Graham at "Over My Med Body" notes that the total radiation dose in a year from natural background sources is much larger than the dose from any single test. He notes that ultrasound and MRIs are exceptions: ultrasound uses sound waves, and MRIs use magnets. What exactly do those magnets do?

The nuclei of many atoms have "spin" states. Like quarks which have a property called by physicists "color" but are not actually different colors like socks, spin is an instrinsic property of nuclei but this does not necessarily mean that the atoms are spinning like the earth! Hydrogen atoms, of which there are many in the human body (more than 10 pounds worth) have two spin states. Not every atom has multiple spin states. Carbon-12 (the most common form of carbon) has only one spin state. So what happens in an MRI? Radiation (yes, radiation, just very, very low energy radiation) in the form of radio waves forces the hydrogen nuclei to change state to the higher energy spin state. The time it takes for the hydrogens to relax to their low energy spin state is measured. There are two ways for the hydrogen atom to "lose spin", one is called spin-lattice relaxation (T1), the other is spin-spin relaxation (T2). Hydrogen atoms in different environments relax at different rates. Hydrogens in fatty tissue, for example, have very different relaxation times than watery tissue.
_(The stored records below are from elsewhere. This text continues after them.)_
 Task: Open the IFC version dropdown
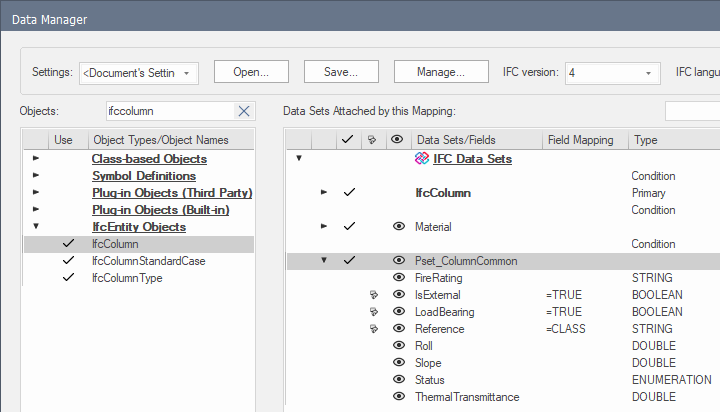pos(612,73)
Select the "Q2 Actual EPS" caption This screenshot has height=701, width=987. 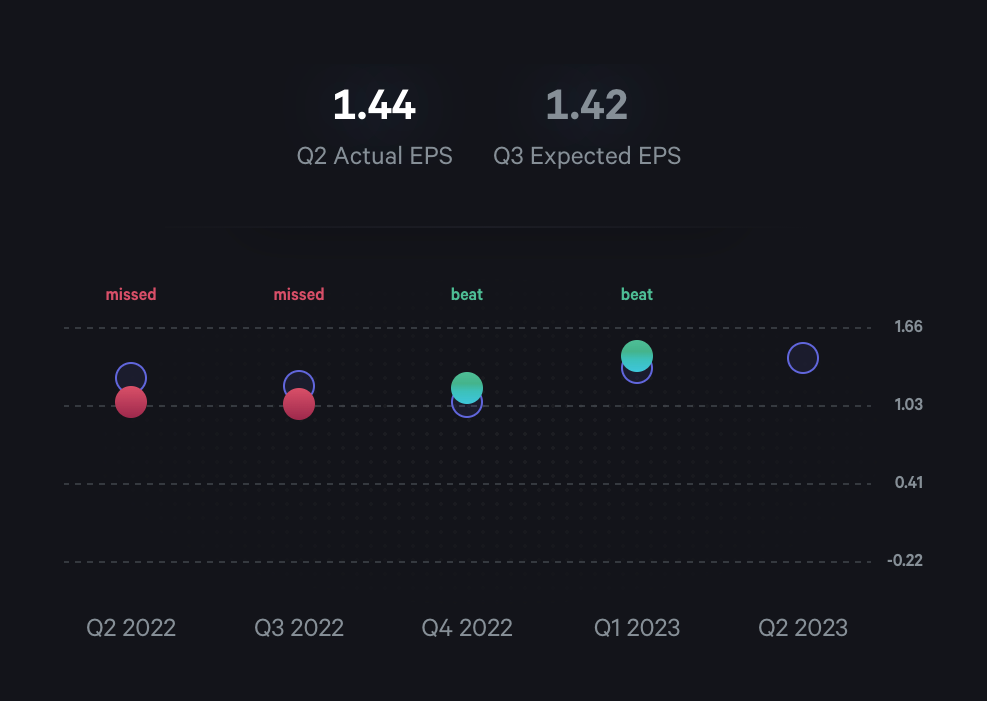click(x=374, y=156)
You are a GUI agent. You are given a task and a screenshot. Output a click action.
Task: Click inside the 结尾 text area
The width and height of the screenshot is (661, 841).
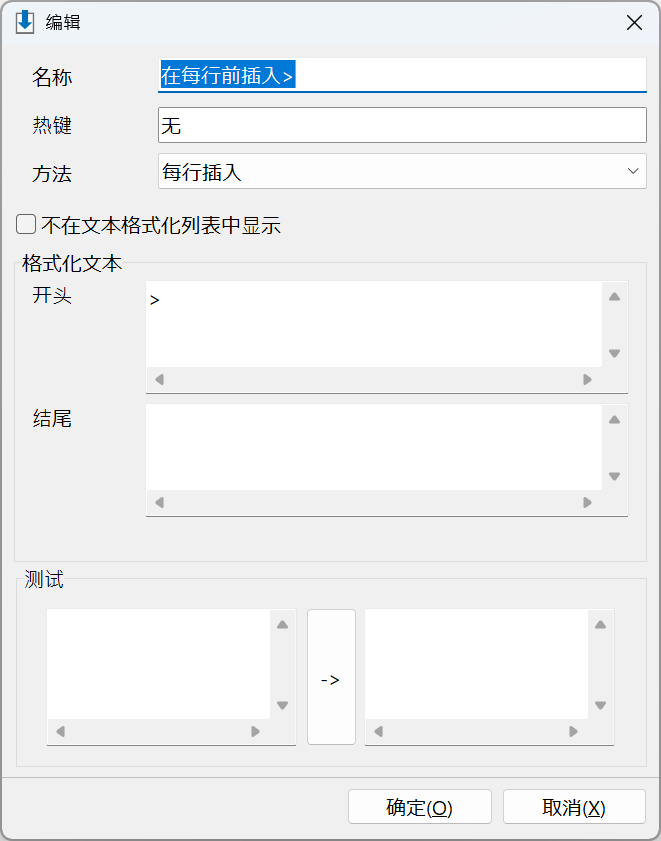[374, 447]
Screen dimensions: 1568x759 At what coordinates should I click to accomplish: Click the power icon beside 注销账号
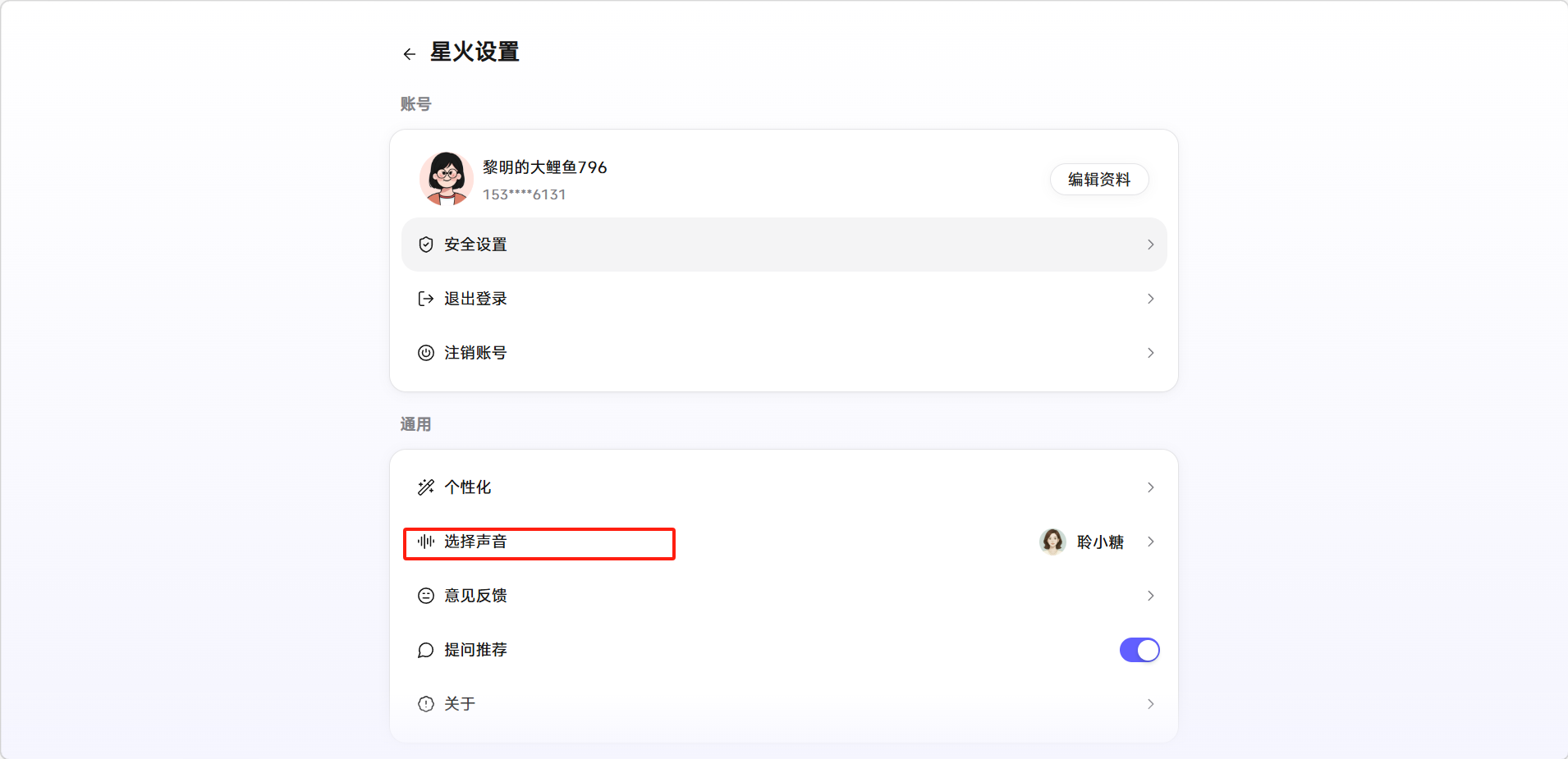pyautogui.click(x=425, y=353)
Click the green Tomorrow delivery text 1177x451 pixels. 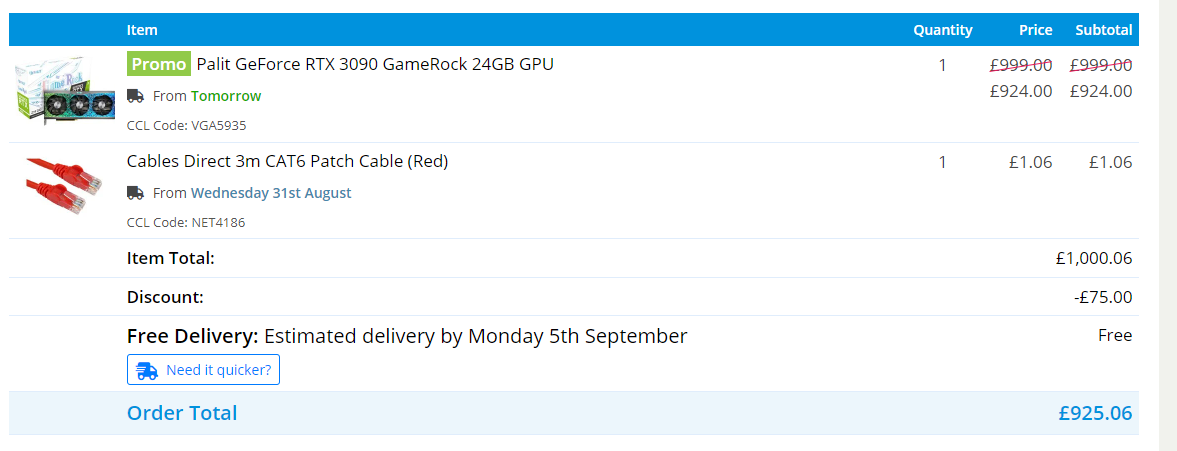[x=226, y=96]
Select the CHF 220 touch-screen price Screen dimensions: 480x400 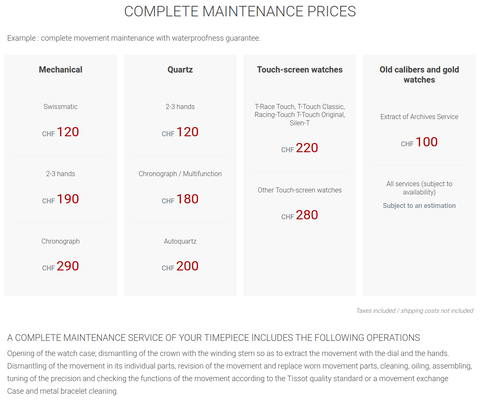[x=300, y=148]
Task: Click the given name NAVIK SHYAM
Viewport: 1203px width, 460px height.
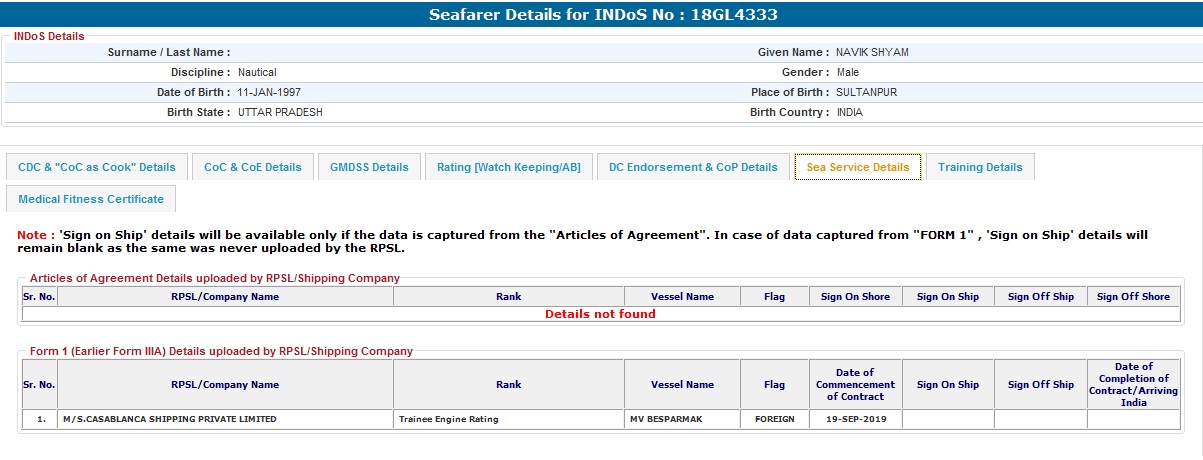Action: tap(872, 52)
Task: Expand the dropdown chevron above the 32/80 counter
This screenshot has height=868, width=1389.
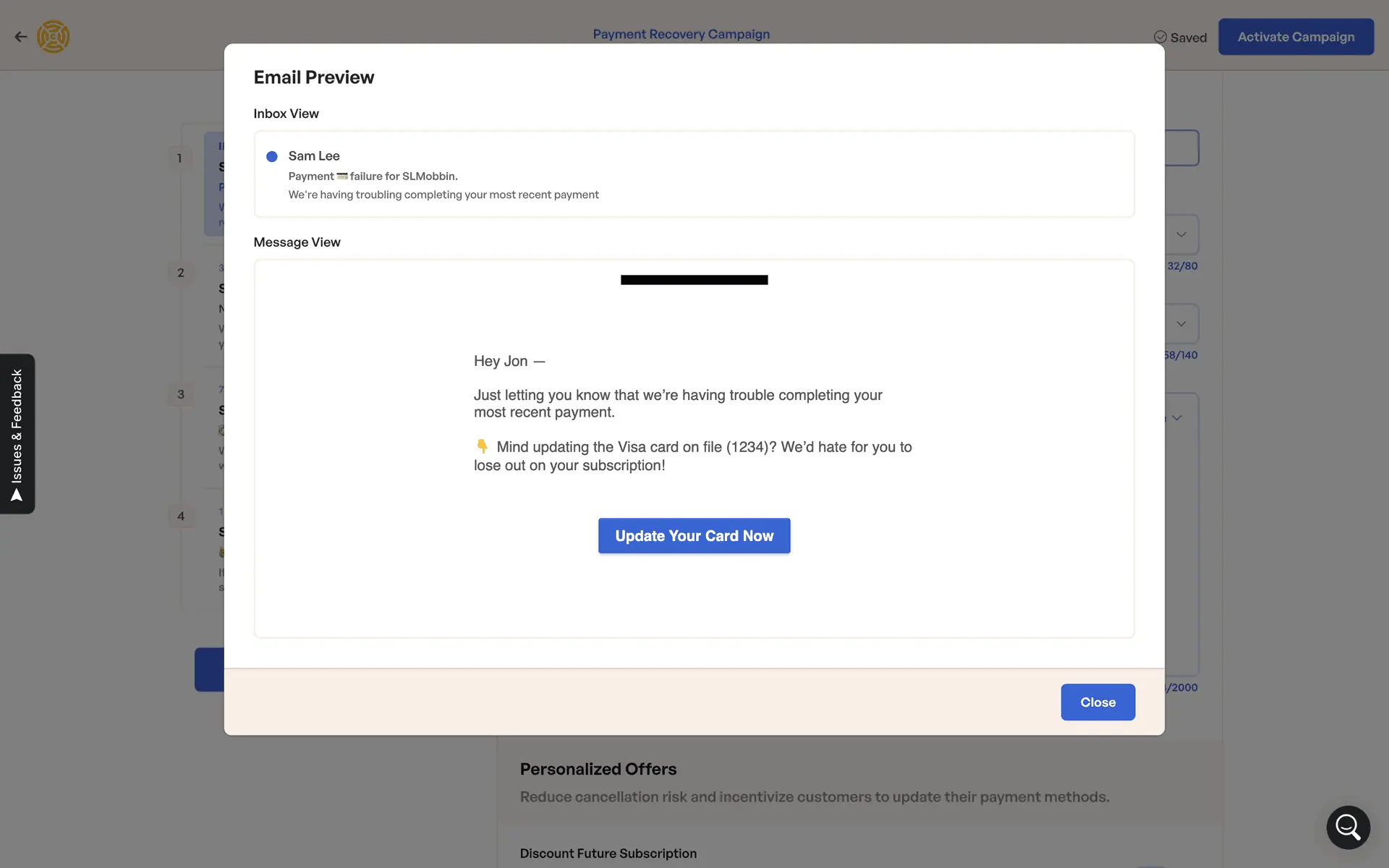Action: coord(1181,234)
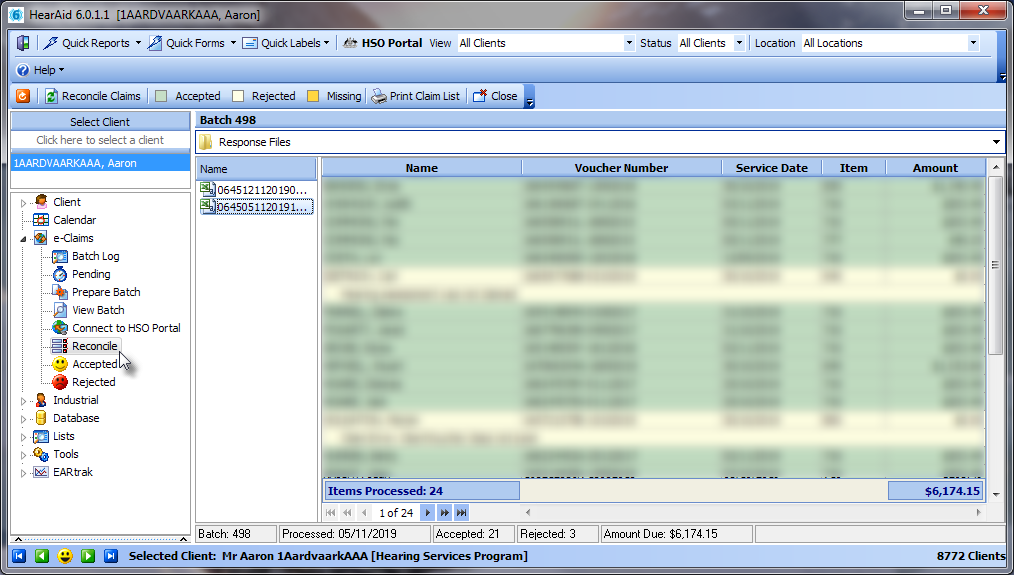
Task: Open Connect to HSO Portal item
Action: pos(116,328)
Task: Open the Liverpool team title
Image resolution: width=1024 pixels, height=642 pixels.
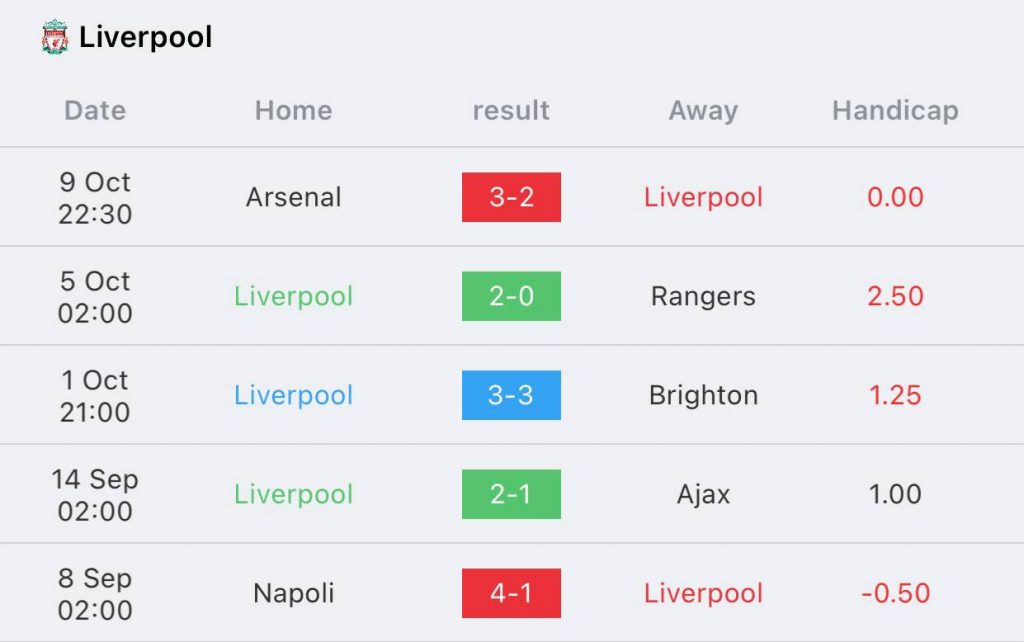Action: click(x=146, y=37)
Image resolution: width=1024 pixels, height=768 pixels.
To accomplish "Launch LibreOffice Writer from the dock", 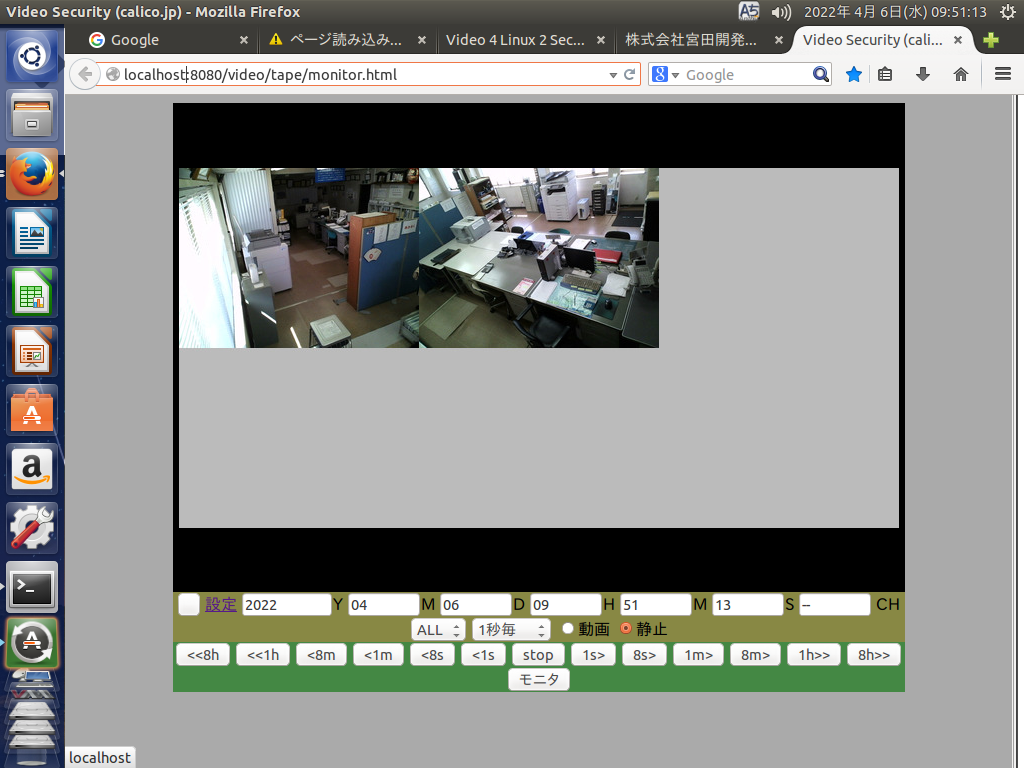I will pyautogui.click(x=32, y=234).
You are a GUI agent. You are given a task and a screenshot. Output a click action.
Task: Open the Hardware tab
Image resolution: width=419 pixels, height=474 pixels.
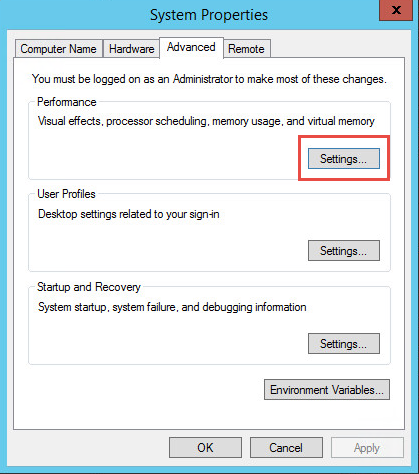click(x=131, y=49)
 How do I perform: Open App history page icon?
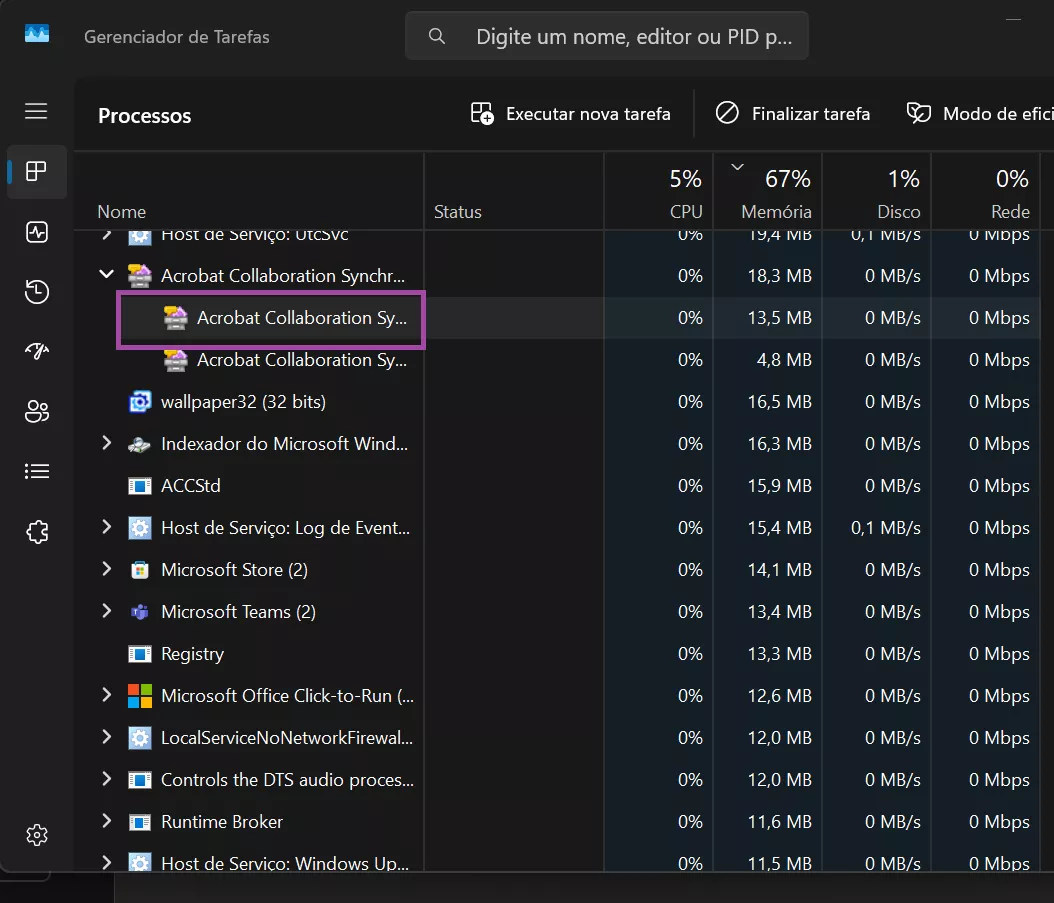coord(37,292)
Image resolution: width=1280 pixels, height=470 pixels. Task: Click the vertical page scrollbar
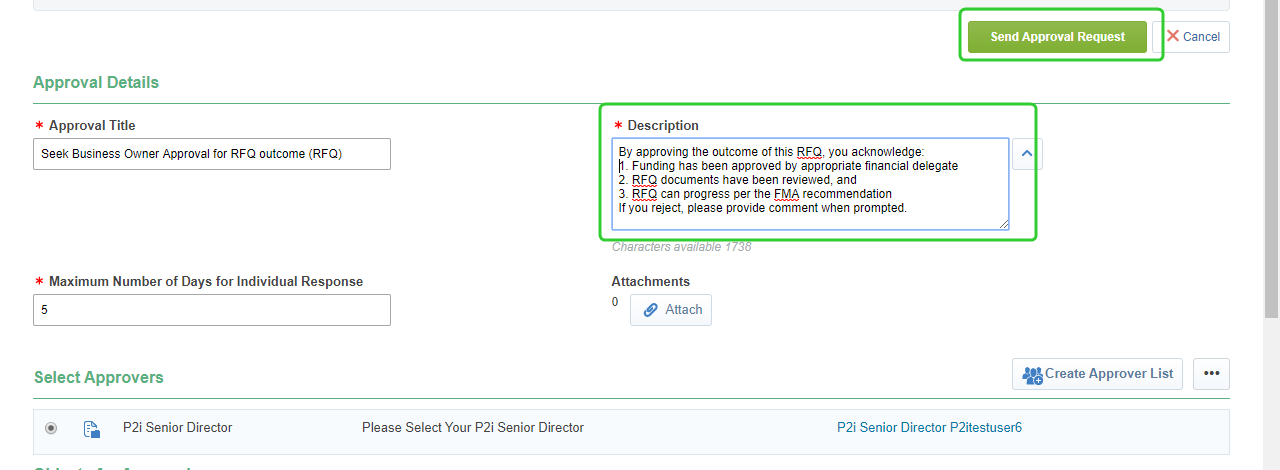[x=1271, y=160]
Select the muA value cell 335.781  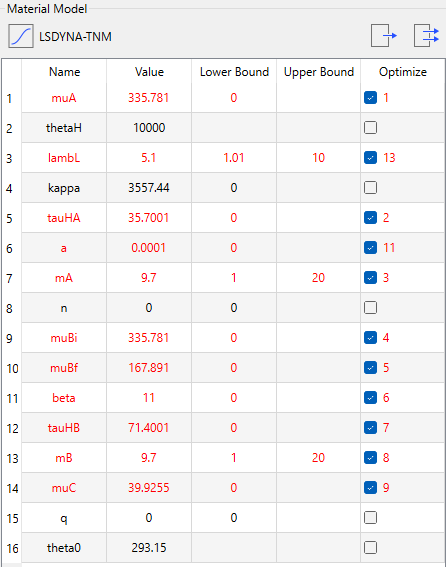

So if the changes happen because of radiation, what are the magnets for? It turns out that the separation between spin states depends on the magnitude of the magnet field, as well as the magnetic moment of the nucleus. In the earth's field, the energy between spin states is too small to do the trick of exciting them up to the higher energy state and watching them fall down. You need a high magnet field to do this.